SUPPLIED RECORDS:

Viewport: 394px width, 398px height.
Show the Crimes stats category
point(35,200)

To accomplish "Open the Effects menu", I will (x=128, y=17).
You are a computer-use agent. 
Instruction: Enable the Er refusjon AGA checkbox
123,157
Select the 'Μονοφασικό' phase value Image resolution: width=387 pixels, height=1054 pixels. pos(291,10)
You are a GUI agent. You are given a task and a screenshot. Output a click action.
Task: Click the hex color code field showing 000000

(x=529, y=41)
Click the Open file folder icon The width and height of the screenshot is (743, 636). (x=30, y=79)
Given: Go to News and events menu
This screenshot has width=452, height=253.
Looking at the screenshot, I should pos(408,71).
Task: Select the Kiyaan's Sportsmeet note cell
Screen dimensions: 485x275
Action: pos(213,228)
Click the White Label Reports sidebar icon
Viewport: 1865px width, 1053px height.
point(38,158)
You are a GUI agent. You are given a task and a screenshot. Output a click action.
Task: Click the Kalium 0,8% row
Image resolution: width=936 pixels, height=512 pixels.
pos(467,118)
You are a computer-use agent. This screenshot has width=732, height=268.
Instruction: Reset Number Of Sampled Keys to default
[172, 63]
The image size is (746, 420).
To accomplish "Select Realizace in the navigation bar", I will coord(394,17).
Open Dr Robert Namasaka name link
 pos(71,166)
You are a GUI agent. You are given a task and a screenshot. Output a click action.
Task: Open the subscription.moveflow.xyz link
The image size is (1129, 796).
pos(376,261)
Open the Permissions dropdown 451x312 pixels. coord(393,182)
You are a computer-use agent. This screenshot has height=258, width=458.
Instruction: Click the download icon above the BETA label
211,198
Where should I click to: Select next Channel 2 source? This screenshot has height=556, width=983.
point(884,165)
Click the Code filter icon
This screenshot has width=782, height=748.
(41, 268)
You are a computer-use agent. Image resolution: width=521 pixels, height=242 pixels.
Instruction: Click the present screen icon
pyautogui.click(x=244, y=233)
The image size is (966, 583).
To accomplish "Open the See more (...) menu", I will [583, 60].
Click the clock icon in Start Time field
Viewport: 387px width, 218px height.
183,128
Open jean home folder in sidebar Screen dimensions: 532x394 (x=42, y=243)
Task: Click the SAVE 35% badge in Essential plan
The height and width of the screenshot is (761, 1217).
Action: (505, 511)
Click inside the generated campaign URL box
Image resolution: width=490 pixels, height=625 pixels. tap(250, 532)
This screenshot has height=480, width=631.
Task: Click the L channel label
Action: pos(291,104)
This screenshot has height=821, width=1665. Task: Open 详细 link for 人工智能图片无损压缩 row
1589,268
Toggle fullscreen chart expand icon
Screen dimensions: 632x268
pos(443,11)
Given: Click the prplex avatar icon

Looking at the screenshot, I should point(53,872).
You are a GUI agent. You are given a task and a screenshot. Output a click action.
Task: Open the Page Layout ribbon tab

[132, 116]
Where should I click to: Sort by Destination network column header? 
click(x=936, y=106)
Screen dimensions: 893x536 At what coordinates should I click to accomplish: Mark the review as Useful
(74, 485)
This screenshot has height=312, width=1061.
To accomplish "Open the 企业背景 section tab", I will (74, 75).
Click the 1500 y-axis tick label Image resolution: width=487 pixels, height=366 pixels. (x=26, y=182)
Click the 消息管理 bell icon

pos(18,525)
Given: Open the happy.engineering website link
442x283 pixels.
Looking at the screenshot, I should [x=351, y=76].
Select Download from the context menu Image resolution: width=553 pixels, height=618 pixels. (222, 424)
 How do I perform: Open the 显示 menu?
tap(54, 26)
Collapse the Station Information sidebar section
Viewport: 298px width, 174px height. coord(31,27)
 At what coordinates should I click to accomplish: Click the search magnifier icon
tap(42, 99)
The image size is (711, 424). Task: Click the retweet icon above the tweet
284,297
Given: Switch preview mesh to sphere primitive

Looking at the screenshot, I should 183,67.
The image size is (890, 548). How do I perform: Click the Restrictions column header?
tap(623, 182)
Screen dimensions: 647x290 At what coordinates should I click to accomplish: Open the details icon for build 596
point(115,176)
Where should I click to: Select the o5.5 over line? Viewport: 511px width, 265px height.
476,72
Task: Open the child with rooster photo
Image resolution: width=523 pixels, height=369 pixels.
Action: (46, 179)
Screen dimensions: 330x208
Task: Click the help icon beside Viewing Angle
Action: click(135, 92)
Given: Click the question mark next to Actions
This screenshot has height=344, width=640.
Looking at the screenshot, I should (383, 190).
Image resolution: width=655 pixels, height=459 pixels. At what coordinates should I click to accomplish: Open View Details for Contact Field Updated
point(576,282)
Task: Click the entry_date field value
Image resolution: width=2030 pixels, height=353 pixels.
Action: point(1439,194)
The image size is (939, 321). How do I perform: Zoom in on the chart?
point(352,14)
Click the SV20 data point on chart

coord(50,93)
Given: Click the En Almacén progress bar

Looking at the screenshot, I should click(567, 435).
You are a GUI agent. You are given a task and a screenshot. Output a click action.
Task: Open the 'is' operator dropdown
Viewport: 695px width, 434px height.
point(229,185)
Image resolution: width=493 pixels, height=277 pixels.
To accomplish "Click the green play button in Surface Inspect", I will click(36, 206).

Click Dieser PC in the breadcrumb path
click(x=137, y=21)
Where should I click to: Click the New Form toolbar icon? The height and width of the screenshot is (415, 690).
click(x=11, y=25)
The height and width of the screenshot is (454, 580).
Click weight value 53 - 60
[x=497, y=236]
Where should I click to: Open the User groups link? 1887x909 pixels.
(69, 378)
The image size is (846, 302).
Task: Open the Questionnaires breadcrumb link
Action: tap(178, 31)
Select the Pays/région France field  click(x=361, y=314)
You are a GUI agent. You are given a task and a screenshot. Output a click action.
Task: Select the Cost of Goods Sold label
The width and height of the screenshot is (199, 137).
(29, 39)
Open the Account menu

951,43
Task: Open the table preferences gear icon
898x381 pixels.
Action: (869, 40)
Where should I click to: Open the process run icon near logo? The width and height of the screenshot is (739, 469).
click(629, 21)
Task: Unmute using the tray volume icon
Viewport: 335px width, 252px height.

WORK ORDER:
Reproduce the material exactly, and keep every line as it is.

RESPONSE AREA:
Viewport: 394px width, 398px height.
Show the Crimes stats category
point(35,200)

To accomplish "Open the Effects menu", I will (x=128, y=17).
You are a computer-use agent. 
Instruction: Enable the Er refusjon AGA checkbox
123,157
Select the 'Μονοφασικό' phase value Image resolution: width=387 pixels, height=1054 pixels. pos(291,10)
You are a GUI agent. You are given a task and a screenshot. Output a click action.
Task: Click the hex color code field showing 000000

(x=529, y=41)
Click the Open file folder icon The width and height of the screenshot is (743, 636). (x=30, y=79)
Given: Go to News and events menu
This screenshot has width=452, height=253.
Looking at the screenshot, I should pos(408,71).
Task: Select the Kiyaan's Sportsmeet note cell
Screen dimensions: 485x275
Action: pos(213,228)
Click the White Label Reports sidebar icon
Viewport: 1865px width, 1053px height.
point(38,158)
You are a GUI agent. You are given a task and a screenshot. Output a click action.
Task: Click the Kalium 0,8% row
Image resolution: width=936 pixels, height=512 pixels.
pos(467,118)
You are a computer-use agent. This screenshot has width=732, height=268.
Instruction: Reset Number Of Sampled Keys to default
[172, 63]
The image size is (746, 420).
To accomplish "Select Realizace in the navigation bar", I will coord(394,17).
Open Dr Robert Namasaka name link
 pos(71,166)
You are a GUI agent. You are given a task and a screenshot. Output a click action.
Task: Open the subscription.moveflow.xyz link
The image size is (1129, 796).
pos(376,261)
Open the Permissions dropdown 451x312 pixels. coord(393,182)
You are a computer-use agent. This screenshot has height=258, width=458.
Instruction: Click the download icon above the BETA label
211,198
Where should I click to: Select next Channel 2 source? This screenshot has height=556, width=983.
point(884,165)
Click the Code filter icon
This screenshot has width=782, height=748.
(41, 268)
You are a computer-use agent. Image resolution: width=521 pixels, height=242 pixels.
Instruction: Click the present screen icon
pyautogui.click(x=244, y=233)
The image size is (966, 583).
To accomplish "Open the See more (...) menu", I will [583, 60].
Click the clock icon in Start Time field
Viewport: 387px width, 218px height.
183,128
Open jean home folder in sidebar Screen dimensions: 532x394 (x=42, y=243)
Task: Click the SAVE 35% badge in Essential plan
The height and width of the screenshot is (761, 1217).
Action: (505, 511)
Click inside the generated campaign URL box
Image resolution: width=490 pixels, height=625 pixels. tap(250, 532)
This screenshot has height=480, width=631.
Task: Click the L channel label
Action: pos(291,104)
This screenshot has height=821, width=1665. Task: Open 详细 link for 人工智能图片无损压缩 row
1589,268
Toggle fullscreen chart expand icon
Screen dimensions: 632x268
pos(443,11)
Given: Click the prplex avatar icon

Looking at the screenshot, I should point(53,872).
You are a GUI agent. You are given a task and a screenshot. Output a click action.
Task: Open the Page Layout ribbon tab

[132, 116]
Where should I click to: Sort by Destination network column header? 
click(x=936, y=106)
Screen dimensions: 893x536 At what coordinates should I click to accomplish: Mark the review as Useful
(74, 485)
This screenshot has height=312, width=1061.
To accomplish "Open the 企业背景 section tab", I will (74, 75).
Click the 1500 y-axis tick label Image resolution: width=487 pixels, height=366 pixels. (x=26, y=182)
Click the 消息管理 bell icon

pos(18,525)
Given: Open the happy.engineering website link
442x283 pixels.
Looking at the screenshot, I should [x=351, y=76].
Select Download from the context menu Image resolution: width=553 pixels, height=618 pixels. (222, 424)
 How do I perform: Open the 显示 menu?
tap(54, 26)
Collapse the Station Information sidebar section
Viewport: 298px width, 174px height. coord(31,27)
 At what coordinates should I click to accomplish: Click the search magnifier icon
tap(42, 99)
The image size is (711, 424). Task: Click the retweet icon above the tweet
284,297
Given: Switch preview mesh to sphere primitive

Looking at the screenshot, I should 183,67.
The image size is (890, 548). How do I perform: Click the Restrictions column header?
tap(623, 182)
Screen dimensions: 647x290 At what coordinates should I click to accomplish: Open the details icon for build 596
point(115,176)
Where should I click to: Select the o5.5 over line? Viewport: 511px width, 265px height.
476,72
Task: Open the child with rooster photo
Image resolution: width=523 pixels, height=369 pixels.
Action: (46, 179)
Screen dimensions: 330x208
Task: Click the help icon beside Viewing Angle
Action: click(135, 92)
Given: Click the question mark next to Actions
This screenshot has height=344, width=640.
Looking at the screenshot, I should (383, 190).
Image resolution: width=655 pixels, height=459 pixels. At what coordinates should I click to accomplish: Open View Details for Contact Field Updated
point(576,282)
Task: Click the entry_date field value
Image resolution: width=2030 pixels, height=353 pixels.
Action: point(1439,194)
The image size is (939, 321). How do I perform: Zoom in on the chart?
point(352,14)
Click the SV20 data point on chart

coord(50,93)
Given: Click the En Almacén progress bar

Looking at the screenshot, I should click(567, 435).
You are a GUI agent. You are given a task and a screenshot. Output a click action.
Task: Open the 'is' operator dropdown
Viewport: 695px width, 434px height.
point(229,185)
Image resolution: width=493 pixels, height=277 pixels.
To accomplish "Click the green play button in Surface Inspect", I will click(36, 206).

Click Dieser PC in the breadcrumb path
click(x=137, y=21)
Where should I click to: Click the New Form toolbar icon? The height and width of the screenshot is (415, 690).
click(x=11, y=25)
The height and width of the screenshot is (454, 580).
Click weight value 53 - 60
[x=497, y=236]
Where should I click to: Open the User groups link? 1887x909 pixels.
(69, 378)
The image size is (846, 302).
Task: Open the Questionnaires breadcrumb link
Action: tap(178, 31)
Select the Pays/région France field  click(x=361, y=314)
You are a GUI agent. You are given a task and a screenshot. Output a click action.
Task: Select the Cost of Goods Sold label
The width and height of the screenshot is (199, 137).
(29, 39)
Open the Account menu

951,43
Task: Open the table preferences gear icon
898x381 pixels.
Action: (869, 40)
Where should I click to: Open the process run icon near logo? The width and height of the screenshot is (739, 469).
click(629, 21)
Task: Unmute using the tray volume icon
Viewport: 335px width, 252px height.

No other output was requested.